When the story was over and the bowl was empty, Katelynn asked, “What was that?”
Hummingbird answered, “Sweet cream made from the river of milk on the Cow World.”
Katelynn licked her whiskers, although they were already clean. She was feeling a little delirious and wasn’t sure she’d understood Hummingbird correctly. “Cow World?”
“I think you’d like it,” the five-armed blue alien said enticingly while broadcasting images to her of a planet inhabited by friendly bipedal bovines where the mountains were topped with ice cream and milk rained from the sky.
Katelynn wasn’t sure if the images were real or simply an illusion meant to lure her into a life of space adventure. But with a sudden certainty, Katelynn was very sure that it was time to go home. Her little girl was looking for her. “Jenna’s worried about me.”
“I’m sure she’s fine,” Hummingbird said.
“No,” Katelynn insisted. “She’s scared. Really scared. Right now.”
“You can’t possibly know that,” Hummingbird said. “We’re on the opposite side of the galaxy.
“I can feel her,” Katelynn said. “All the time, no matter where I am.”
“Telepathy can’t stretch that far, even with the kind of mind-enhancers that I have running on my ship.” And yet, Hummingbird reached into Katelynn’s mind and felt the truth of the tabby’s knowledge.
Her little girl was looking for her.
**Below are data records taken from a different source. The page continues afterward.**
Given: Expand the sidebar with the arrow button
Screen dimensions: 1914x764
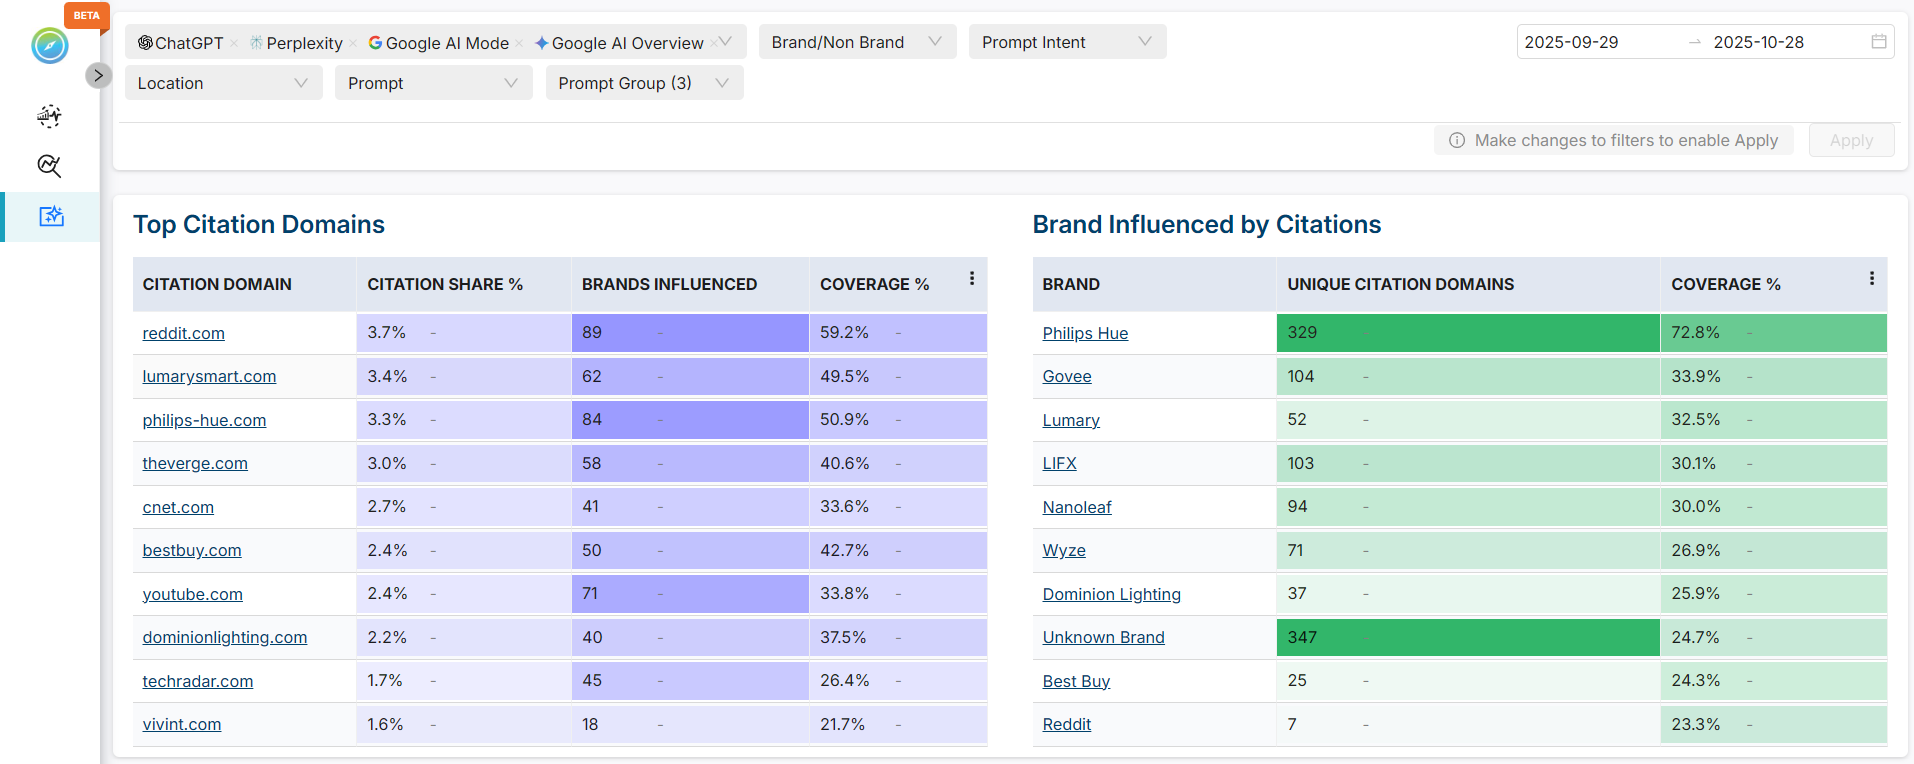Looking at the screenshot, I should pos(98,75).

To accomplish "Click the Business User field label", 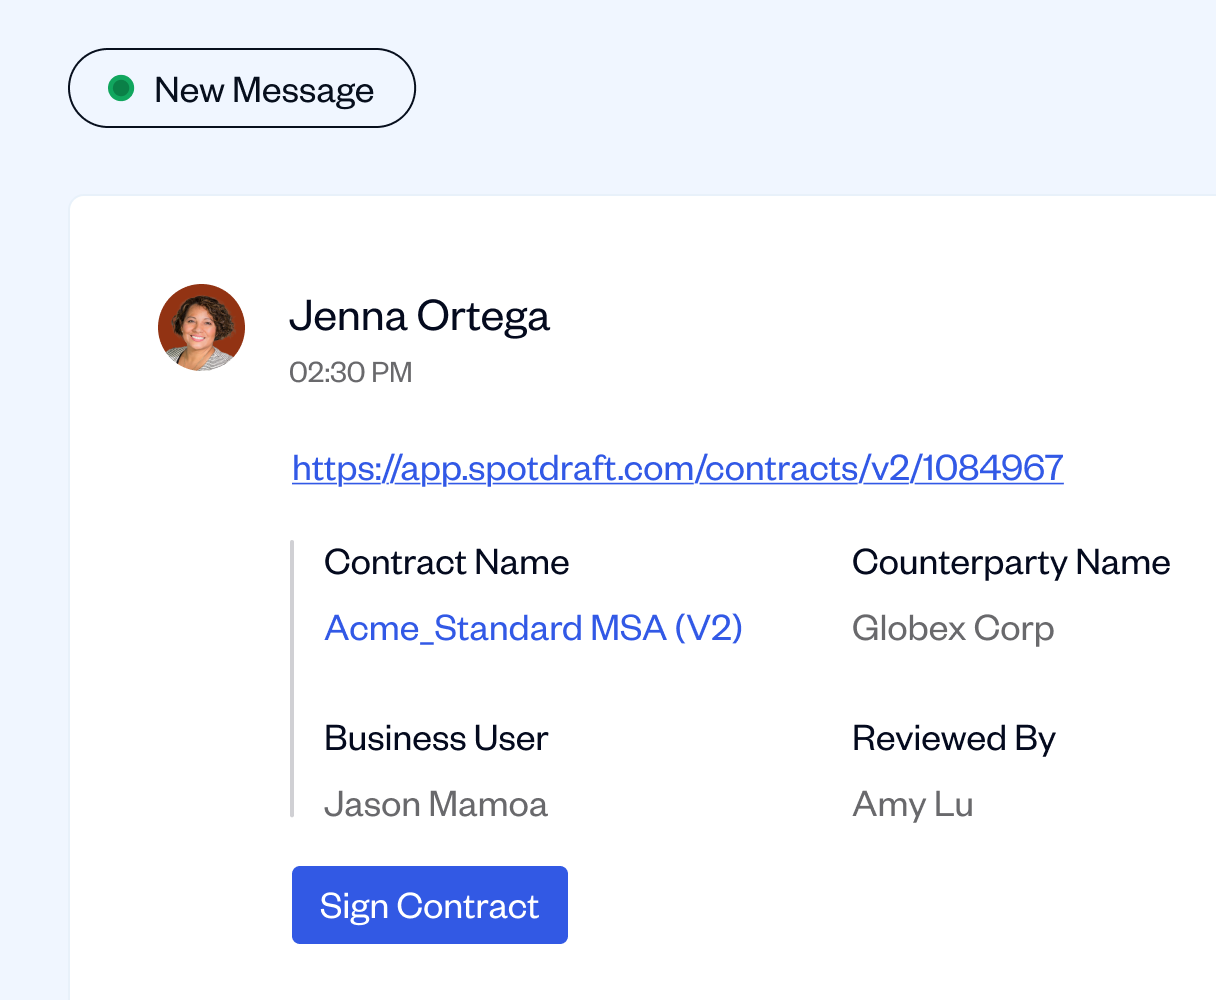I will coord(436,738).
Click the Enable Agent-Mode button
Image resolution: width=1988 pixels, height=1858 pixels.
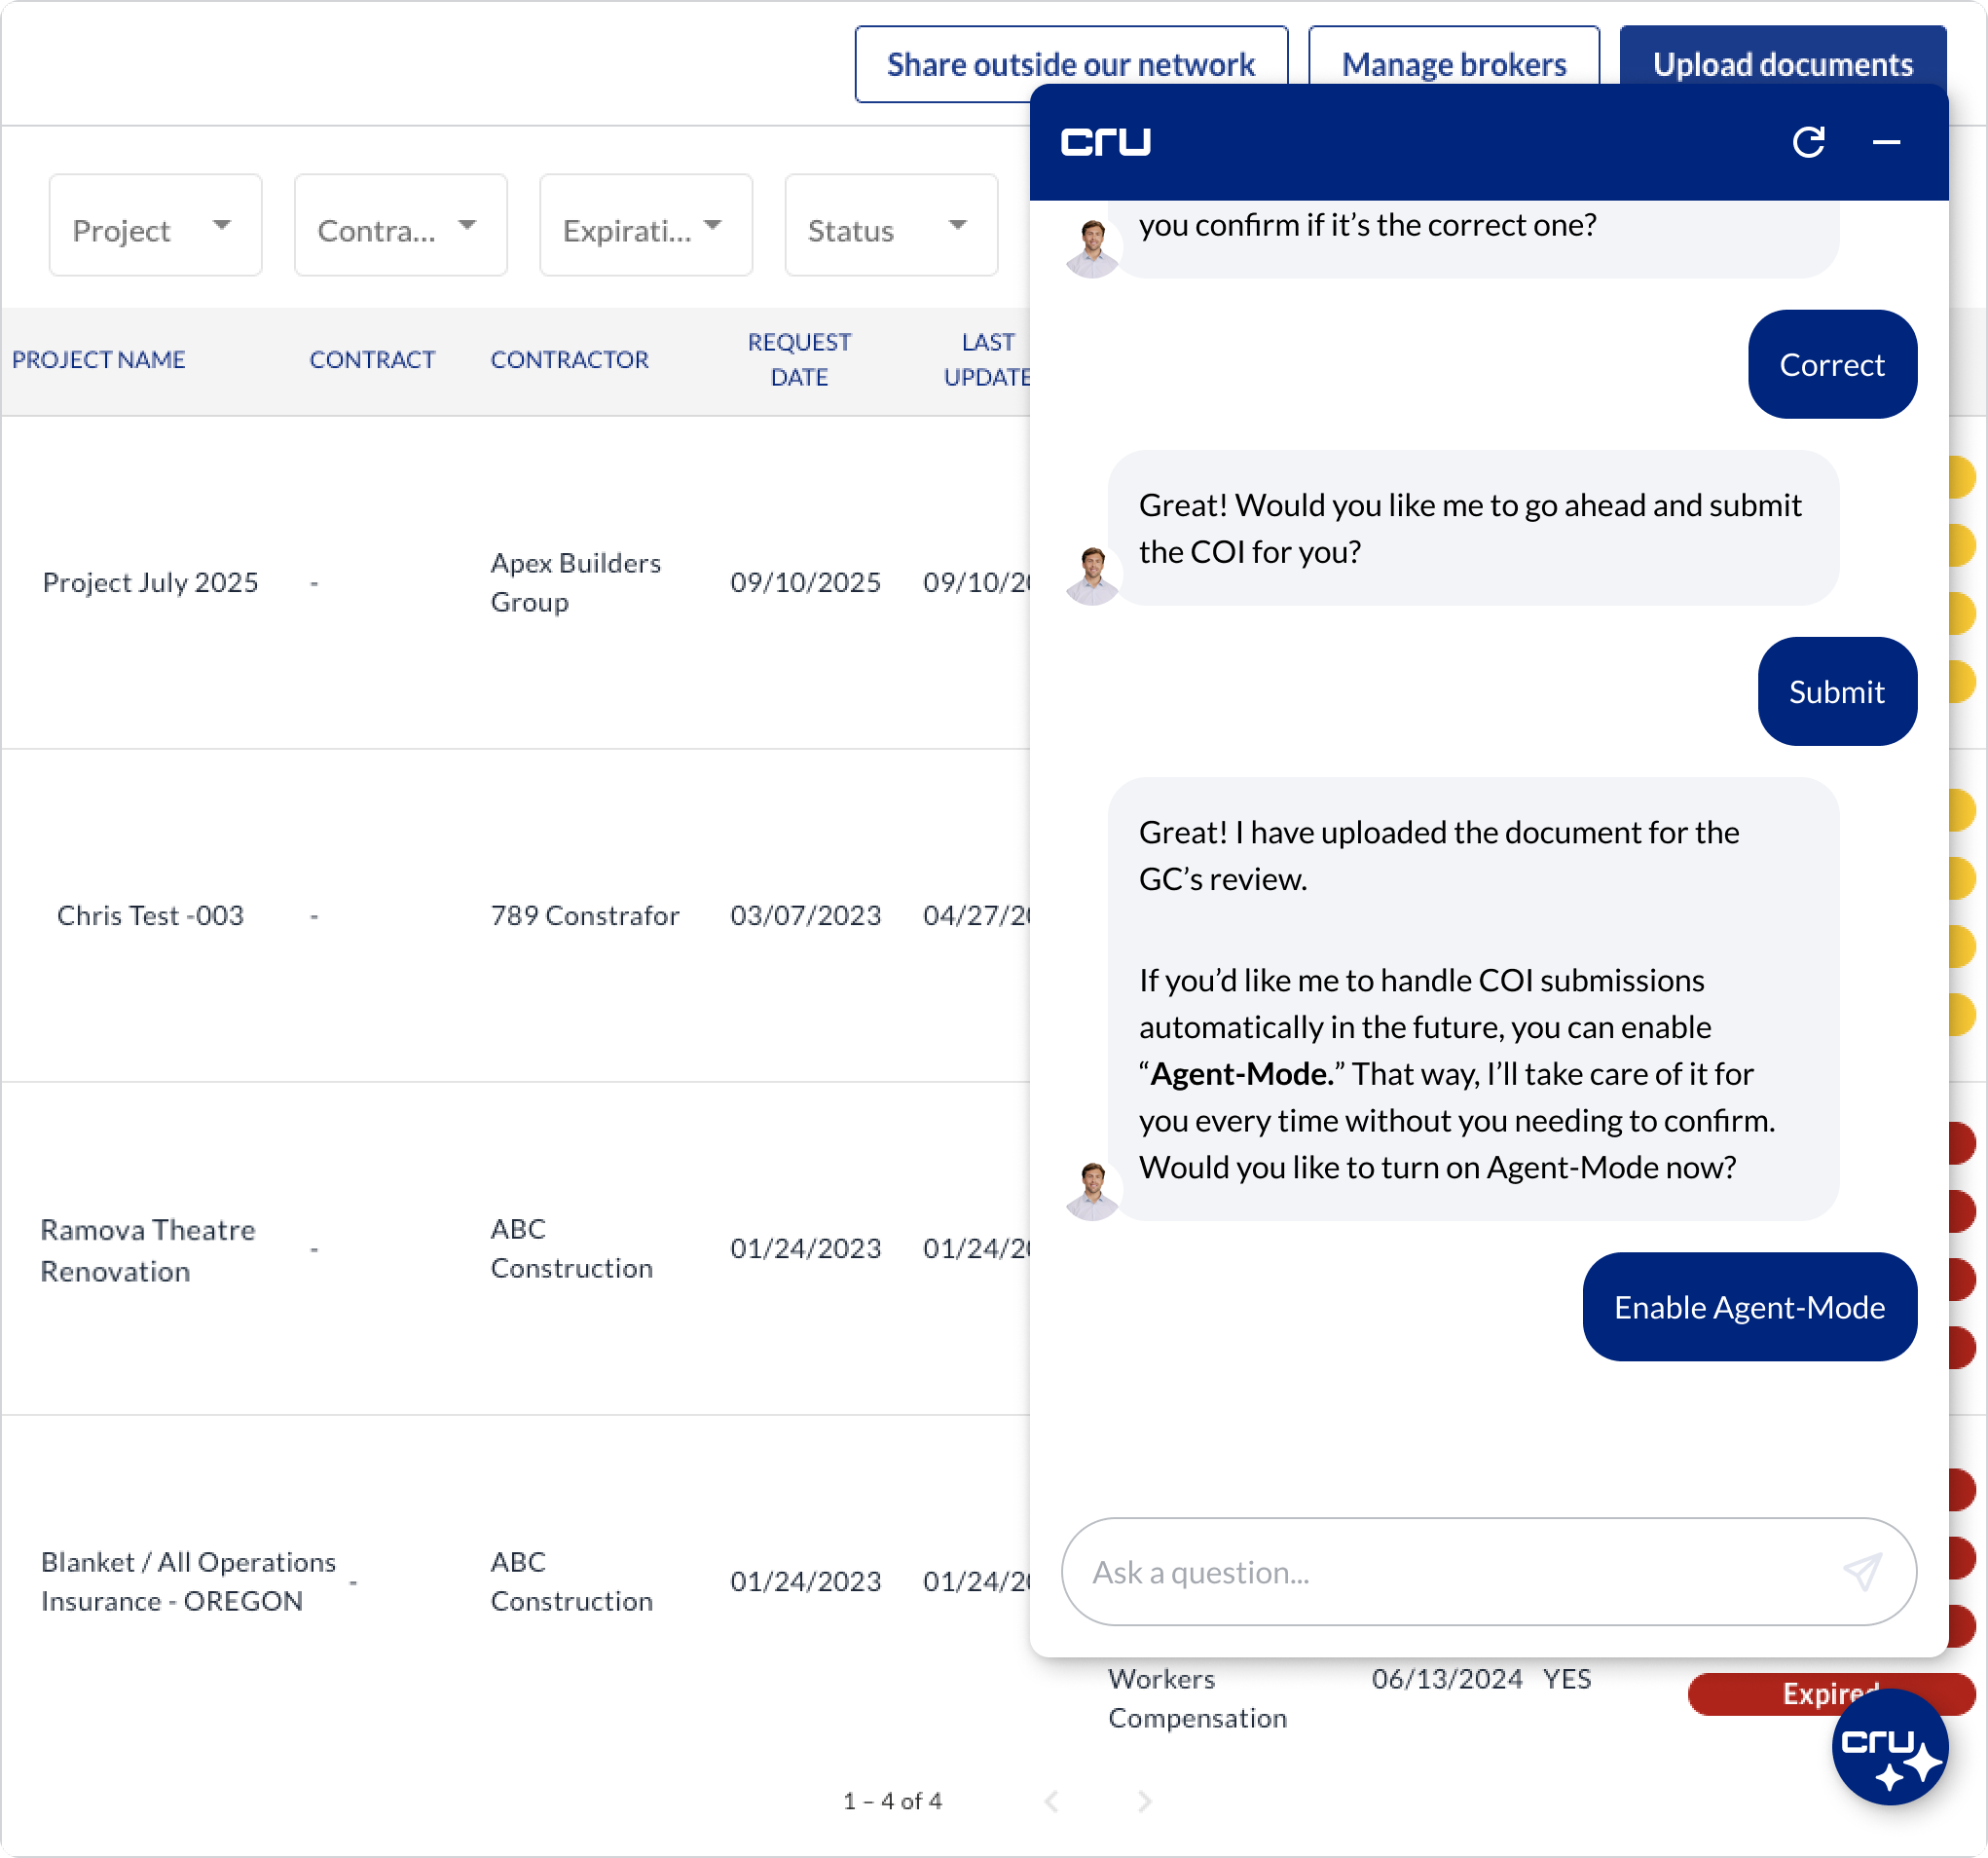(1749, 1307)
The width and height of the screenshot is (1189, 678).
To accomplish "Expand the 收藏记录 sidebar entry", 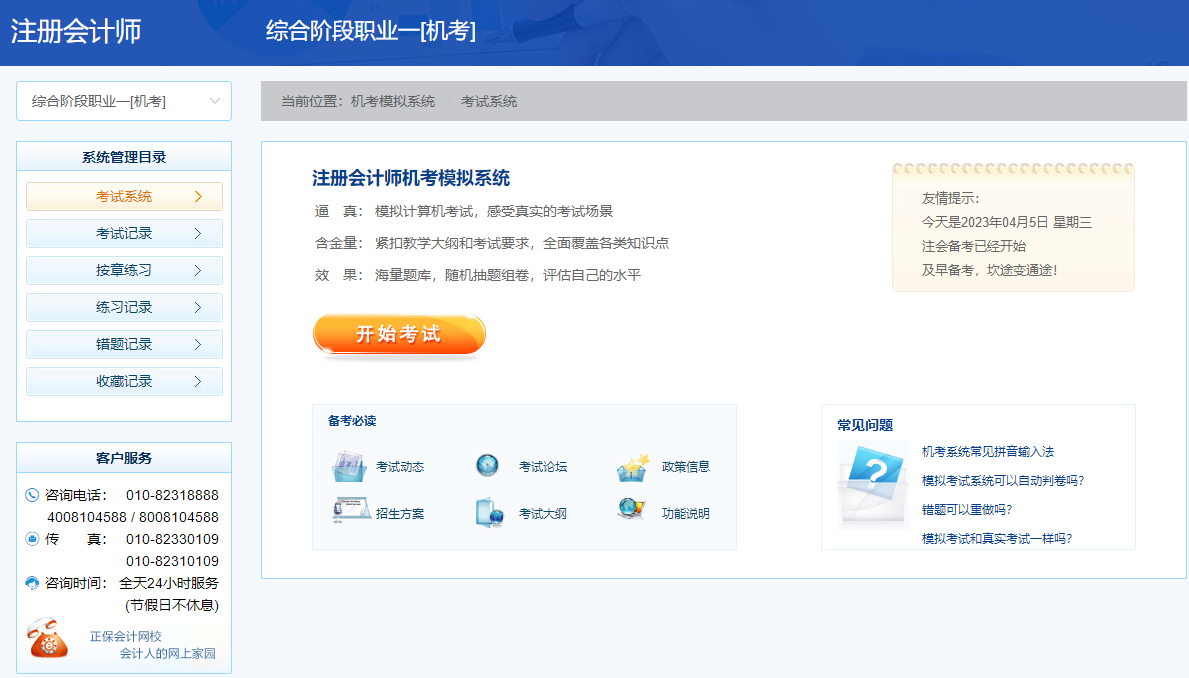I will (123, 381).

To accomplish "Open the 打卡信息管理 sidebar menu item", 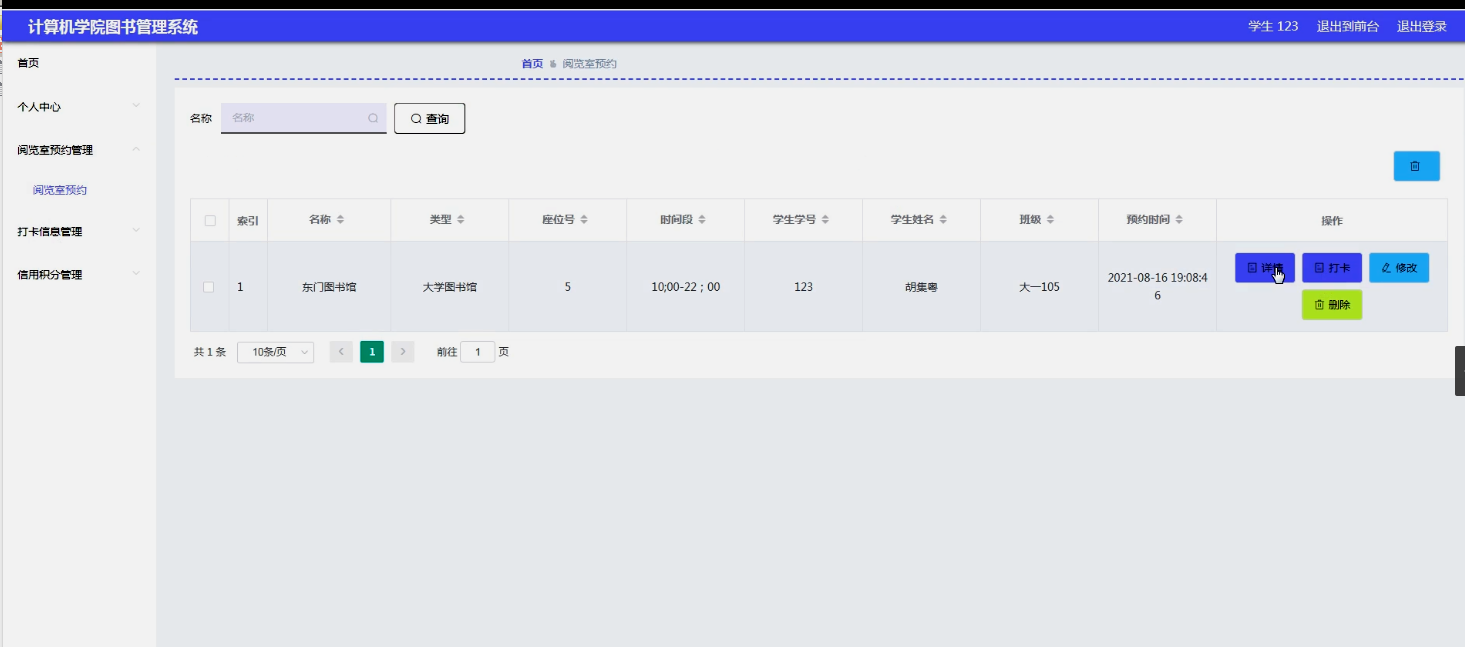I will [x=48, y=231].
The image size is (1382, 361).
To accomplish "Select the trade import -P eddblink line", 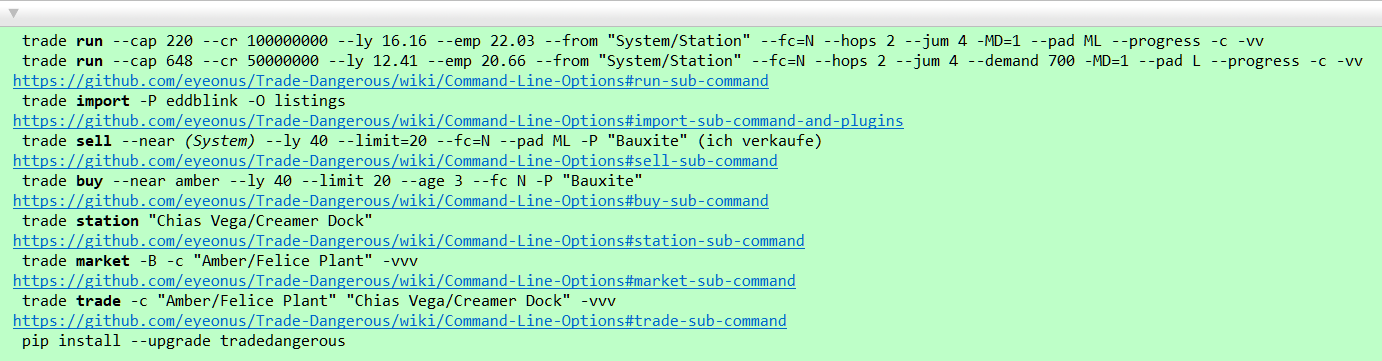I will coord(184,101).

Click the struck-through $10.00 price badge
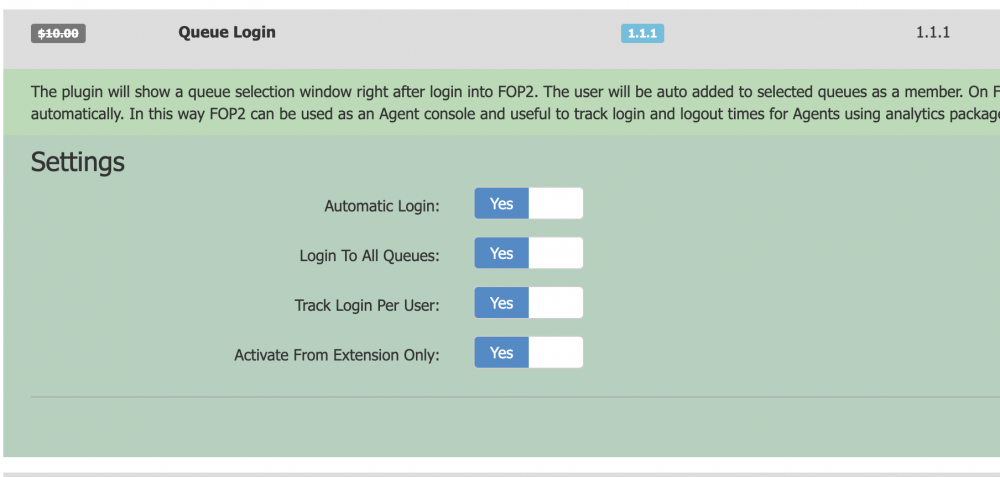click(x=61, y=33)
Her little girl was scared. On the other side of the galaxy.
“I told you,” Katelynn said. “Magic.”
Tabbies can be very smug when they’re right.
“I’ll take you home,” Hummingbird conceded.
The walk back to the spaceship was less overwhelming. Katelynn no longer had time for otherworldly wonders. She ran through the sea-green grasses, blind to the distractions of Ursa Major Prime, full speed toward the little girl she’d left behind.
When they got back to Earth, Hummingbird returned Katelynn to the exact spot under the oak tree where the ley lines made her whiskers sizzle with magic. She lost no time running into the house, upstairs, and into Jenna’s room where the little girl was looking under the bed for her.
“There you are!” Jenna cried. She grabbed her cat around the middle and squeezed. Katelynn meowed. She didn’t need words anymore. Jenna understood her without them. She was glad to be home.
To play it safe, Katelynn decided to stay inside the house for a while, away from the hummingbird feeder.